Gordon Shepherd, "Reviewed Work(s): Studies of the Book of Mormon by B. H. Roberts, Brigham D. Madsen and Sterling M. McMurrin," Sociological Analysis 47, no. 3 (Autumn 1986): 273–275
In his day Brigham H. Roberts (1857- 1933) occupied important ecclesiastical positions in the Mormon heirarchy and was a highly influential church historian and theologian. At the time of his death he was widely acknowledged both within and without the church as Mormonism's most eminent scholar and intellectual spokesman. Among his prime characteristics were a deep commitment to intellectual integrity in his scholarly work (which occasionally troubled some of his ecclesiastical colleagues) and an abiding determination to establish Mormonism's beliefs and truth claims on a rational basis. Roberts took his unoffical status as chief defender of the faith with the utmost seriousness. He was convinced that modem Mormon youth would demand honest answers to criticism of their faith, consistent with secular knowledge, and was resolved not to permit his religion to become an object of ridicule to modern scientific thought.

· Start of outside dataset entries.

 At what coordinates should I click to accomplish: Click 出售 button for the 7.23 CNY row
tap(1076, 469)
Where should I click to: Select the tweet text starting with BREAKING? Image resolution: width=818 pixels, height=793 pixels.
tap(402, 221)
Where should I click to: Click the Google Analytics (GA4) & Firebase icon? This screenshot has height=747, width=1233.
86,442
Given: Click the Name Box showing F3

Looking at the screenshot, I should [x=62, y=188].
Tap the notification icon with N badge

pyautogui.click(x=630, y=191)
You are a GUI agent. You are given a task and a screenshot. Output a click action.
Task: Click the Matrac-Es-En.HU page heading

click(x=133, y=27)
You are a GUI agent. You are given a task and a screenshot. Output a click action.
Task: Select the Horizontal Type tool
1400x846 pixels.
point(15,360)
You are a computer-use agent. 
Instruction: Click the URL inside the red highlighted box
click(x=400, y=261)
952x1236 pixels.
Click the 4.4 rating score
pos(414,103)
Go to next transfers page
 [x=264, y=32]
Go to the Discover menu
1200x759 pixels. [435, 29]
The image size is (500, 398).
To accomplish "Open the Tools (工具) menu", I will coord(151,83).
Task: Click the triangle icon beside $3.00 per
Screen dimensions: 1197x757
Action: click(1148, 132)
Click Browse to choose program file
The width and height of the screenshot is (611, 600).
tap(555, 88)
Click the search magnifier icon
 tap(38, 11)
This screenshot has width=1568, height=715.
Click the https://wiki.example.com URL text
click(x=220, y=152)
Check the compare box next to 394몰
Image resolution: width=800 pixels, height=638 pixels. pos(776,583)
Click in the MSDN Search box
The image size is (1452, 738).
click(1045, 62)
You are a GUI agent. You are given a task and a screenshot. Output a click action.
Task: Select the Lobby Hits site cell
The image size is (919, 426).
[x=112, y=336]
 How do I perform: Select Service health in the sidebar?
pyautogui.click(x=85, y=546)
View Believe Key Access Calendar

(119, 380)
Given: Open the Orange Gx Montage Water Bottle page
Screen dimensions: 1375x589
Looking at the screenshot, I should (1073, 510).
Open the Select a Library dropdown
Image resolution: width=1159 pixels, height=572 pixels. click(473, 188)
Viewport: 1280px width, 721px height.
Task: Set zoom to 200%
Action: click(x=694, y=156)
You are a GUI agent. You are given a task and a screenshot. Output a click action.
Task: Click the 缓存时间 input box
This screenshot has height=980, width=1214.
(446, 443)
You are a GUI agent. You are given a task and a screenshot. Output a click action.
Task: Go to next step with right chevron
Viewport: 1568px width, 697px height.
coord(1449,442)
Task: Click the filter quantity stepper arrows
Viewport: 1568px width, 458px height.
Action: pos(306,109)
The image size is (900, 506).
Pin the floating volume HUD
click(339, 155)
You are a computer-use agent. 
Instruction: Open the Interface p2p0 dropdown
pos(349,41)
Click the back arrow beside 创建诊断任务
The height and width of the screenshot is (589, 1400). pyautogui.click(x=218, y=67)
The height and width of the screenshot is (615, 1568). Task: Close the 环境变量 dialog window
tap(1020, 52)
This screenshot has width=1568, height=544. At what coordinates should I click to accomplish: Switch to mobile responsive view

Intended primarily for the consumption and reaction of his ecclesiastical peers among the general authorities of the Church of Jesus Christ of Latter-day Saints, the present work under review was first written by Roberts in the 1920s as a set of unpublished manuscripts formulating problems associated with the Book of Mormon. The original manuscripts have been kept in the possession of the Roberts family until recently when they were given, along with other Roberts papers, to the Special Collections Department of the University of Utah Library with permission to edit and annotate for publication.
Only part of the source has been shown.